Scientific classification
- Kingdom: Plantae
- Clade: Tracheophytes
- Clade: Angiosperms
- Clade: Monocots
- Clade: Commelinids
- Order: Poales
- Family: Poaceae
- Genus: Aristida
- Species: A. anaclasta
- Binomial name: Aristida anaclasta Cope

= Aristida anaclasta =

- Genus: Aristida
- Species: anaclasta
- Authority: Cope
- Conservation status: DD

Species of grass

Aristida anaclasta is a species of grass in the family Poaceae. It is a perennial endemic to the island of Socotra in Yemen. It is known only from the type specimen, which was collected on the Rewgid plateau in north-central Socotra at about 300 metres elevation. The species is distinguished by its reflexed central awn.

==Description==
Aristida anaclasta is a tuft-forming perennial grass native to Socotra. It grows in small clumps with erect stems reaching 17–35 cm in height. Most of the leaves are basal, with smooth, hairless sheaths and narrow blades that are tightly rolled, 1.5–6 cm long and only about 0.5 mm wide. The blades are often curved or slightly twisted, and smooth on the outside.

The flowering panicle is narrowly oval, 5–7 cm long, with few branches and relatively few spikelets.
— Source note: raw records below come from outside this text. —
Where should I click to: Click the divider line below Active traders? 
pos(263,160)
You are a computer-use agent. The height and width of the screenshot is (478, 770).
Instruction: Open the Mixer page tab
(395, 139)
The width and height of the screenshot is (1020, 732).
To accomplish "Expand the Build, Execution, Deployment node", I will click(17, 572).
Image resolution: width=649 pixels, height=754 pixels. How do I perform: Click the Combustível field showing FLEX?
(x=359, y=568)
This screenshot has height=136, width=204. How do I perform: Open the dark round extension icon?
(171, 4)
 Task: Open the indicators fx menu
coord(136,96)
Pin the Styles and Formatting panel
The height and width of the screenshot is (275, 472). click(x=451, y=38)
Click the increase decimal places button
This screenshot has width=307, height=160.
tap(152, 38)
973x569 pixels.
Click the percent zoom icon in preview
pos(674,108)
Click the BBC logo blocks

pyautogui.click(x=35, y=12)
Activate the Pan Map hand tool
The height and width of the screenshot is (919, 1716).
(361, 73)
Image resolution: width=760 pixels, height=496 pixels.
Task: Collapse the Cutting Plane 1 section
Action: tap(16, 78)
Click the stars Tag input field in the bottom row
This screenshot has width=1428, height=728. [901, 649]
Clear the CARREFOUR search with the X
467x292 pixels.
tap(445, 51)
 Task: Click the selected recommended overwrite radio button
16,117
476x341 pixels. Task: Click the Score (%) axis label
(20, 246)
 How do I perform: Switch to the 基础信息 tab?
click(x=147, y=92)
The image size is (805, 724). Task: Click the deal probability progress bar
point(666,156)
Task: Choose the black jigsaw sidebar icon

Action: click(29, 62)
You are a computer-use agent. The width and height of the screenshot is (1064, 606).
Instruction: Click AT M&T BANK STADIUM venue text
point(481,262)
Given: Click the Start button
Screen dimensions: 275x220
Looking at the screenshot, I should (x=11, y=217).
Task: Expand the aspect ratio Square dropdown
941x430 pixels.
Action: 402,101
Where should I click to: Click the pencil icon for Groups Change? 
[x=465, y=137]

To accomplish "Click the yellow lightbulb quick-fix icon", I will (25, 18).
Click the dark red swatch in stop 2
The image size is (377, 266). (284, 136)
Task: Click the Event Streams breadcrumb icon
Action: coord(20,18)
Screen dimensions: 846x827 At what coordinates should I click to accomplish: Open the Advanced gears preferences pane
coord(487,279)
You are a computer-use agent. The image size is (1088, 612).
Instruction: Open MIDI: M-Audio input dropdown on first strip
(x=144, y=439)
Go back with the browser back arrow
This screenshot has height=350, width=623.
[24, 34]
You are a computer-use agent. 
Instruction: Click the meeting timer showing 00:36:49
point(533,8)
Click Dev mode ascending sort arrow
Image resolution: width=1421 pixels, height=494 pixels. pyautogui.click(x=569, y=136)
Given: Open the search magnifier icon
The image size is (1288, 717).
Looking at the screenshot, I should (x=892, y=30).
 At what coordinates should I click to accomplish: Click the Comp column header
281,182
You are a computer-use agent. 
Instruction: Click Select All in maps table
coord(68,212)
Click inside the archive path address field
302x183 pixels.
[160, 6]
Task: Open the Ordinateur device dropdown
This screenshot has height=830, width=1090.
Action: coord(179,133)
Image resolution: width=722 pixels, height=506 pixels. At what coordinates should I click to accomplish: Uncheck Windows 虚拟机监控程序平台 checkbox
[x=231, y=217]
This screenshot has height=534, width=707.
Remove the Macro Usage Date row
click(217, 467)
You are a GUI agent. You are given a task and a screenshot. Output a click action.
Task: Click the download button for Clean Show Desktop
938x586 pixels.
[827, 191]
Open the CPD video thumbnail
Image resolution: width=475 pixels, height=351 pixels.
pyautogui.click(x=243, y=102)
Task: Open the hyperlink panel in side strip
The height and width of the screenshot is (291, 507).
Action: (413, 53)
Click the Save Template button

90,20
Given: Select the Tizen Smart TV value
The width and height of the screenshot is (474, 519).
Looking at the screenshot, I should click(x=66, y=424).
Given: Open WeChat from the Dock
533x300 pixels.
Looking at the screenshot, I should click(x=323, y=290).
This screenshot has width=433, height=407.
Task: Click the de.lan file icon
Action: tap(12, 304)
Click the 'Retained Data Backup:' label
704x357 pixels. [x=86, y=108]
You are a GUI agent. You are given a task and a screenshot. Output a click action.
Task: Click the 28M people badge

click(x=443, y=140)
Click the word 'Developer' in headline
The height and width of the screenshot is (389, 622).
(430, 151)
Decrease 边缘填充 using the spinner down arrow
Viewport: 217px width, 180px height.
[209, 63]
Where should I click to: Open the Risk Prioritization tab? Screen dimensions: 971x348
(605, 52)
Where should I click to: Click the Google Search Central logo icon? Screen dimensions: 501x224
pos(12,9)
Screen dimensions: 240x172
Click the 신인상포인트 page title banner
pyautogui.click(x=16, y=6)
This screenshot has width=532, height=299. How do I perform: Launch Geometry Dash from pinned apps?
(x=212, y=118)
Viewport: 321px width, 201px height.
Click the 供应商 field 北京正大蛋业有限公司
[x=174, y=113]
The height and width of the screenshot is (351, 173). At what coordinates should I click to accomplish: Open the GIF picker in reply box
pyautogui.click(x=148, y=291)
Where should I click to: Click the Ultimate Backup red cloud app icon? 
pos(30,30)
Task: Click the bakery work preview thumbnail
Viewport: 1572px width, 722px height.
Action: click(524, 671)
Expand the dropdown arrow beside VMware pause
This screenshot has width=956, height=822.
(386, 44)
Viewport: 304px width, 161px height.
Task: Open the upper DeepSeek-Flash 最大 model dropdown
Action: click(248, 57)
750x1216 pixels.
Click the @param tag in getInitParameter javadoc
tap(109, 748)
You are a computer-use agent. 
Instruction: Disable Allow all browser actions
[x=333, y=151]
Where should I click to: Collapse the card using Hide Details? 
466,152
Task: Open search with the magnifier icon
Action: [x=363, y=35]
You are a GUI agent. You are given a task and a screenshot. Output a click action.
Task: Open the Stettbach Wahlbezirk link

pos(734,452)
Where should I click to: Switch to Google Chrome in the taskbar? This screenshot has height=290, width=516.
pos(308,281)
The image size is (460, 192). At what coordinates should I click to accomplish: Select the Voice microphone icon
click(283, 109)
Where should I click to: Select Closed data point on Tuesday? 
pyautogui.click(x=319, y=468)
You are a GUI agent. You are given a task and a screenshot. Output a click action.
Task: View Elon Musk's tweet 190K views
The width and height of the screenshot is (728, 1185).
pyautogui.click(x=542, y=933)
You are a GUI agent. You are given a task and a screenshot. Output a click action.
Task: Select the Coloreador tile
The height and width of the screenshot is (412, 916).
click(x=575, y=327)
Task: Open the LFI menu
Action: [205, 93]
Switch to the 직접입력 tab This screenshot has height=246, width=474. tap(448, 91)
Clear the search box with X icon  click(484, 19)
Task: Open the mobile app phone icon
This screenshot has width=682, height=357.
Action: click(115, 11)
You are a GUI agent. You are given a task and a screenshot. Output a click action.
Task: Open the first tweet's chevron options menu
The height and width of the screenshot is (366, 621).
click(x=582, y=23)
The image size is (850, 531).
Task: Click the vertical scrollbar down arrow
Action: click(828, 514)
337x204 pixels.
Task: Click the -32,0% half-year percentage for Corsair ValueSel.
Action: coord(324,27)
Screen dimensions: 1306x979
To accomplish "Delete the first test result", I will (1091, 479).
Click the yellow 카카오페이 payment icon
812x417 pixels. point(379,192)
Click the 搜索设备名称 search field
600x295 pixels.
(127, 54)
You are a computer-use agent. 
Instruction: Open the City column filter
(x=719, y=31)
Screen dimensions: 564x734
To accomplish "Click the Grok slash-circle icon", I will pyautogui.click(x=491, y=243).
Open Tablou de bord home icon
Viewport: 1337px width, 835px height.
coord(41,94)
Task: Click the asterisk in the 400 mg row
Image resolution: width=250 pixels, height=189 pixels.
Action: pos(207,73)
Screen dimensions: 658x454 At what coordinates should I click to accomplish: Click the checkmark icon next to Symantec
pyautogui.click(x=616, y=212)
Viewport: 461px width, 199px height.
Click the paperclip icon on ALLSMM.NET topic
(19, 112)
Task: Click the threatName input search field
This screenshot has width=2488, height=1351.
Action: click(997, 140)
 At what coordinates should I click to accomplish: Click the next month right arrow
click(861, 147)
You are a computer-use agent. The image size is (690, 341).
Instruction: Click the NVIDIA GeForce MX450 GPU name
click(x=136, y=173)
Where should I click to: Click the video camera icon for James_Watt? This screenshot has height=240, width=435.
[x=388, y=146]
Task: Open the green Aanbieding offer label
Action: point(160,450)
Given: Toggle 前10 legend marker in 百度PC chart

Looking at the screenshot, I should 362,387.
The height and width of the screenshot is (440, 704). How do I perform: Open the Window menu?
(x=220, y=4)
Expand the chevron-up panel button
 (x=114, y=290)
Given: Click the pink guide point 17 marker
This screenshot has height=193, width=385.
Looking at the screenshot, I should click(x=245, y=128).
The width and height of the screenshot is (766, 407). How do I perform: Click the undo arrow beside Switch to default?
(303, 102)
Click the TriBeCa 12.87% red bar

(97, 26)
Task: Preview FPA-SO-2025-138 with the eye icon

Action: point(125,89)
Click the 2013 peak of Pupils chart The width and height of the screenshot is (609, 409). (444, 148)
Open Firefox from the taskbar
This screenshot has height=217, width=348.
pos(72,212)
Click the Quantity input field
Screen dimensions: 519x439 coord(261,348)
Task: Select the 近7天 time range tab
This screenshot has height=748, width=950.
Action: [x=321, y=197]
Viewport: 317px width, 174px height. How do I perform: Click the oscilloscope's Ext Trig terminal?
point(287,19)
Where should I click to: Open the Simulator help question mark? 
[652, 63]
Spikelets are glabrous. The lower glume is lance-shaped, 7–8 mm long, with a single vein and a tiny two-toothed tip ending in a short mucro (0.3–0.5 mm). The upper glume is slightly longer (8.5–9.5 mm), also one-veined, with a minute two-toothed tip and a mucro 0.2–0.3 mm long. The lemma is cylindrical, 9–9.5 mm long (excluding the callus), roughened near the tip, and without a joint at the apex. The twisted column is short or absent. The callus is sharp, about 1 mm long, hairy and bearded above. The central awn is 12–16 mm long and spreading, while the two lateral awns are shorter and more upright.

These morphological details are confirmed in GrassBase, which records the species as a perennial, tufted grass with lemma longer than the glumes, a short or absent column, and a spreading central awn with shorter lateral awns.

==Taxonomy==
Aristida anaclasta was first described by Thomas Arthur Cope in 1984 in Kew Bulletin. It belongs to the genus Aristida, a group of grasses in the family Poaceae, commonly known as three‑awn grasses because of their characteristic trio of awns on the lemma. Within the genus, it shows similarities to two African species, Aristida junciformis Trin. & Rupr. and Aristida denudata Pilger, which also possess a reflexed central awn.

Although similar in this feature, A. anaclasta differs in having the lemma longer than the glumes, whereas in both A. denudata and A. junciformis the glumes exceed the lemma. In A. denudata all three awns are reflexed and much longer, and the leaves are generally flat. A. junciformis has a contracted, more branched panicle, taller stature with longer leaves, and often produces rhizomes. These differences, together with the reflexed central awn, support the recognition of A. anaclasta as a distinct species.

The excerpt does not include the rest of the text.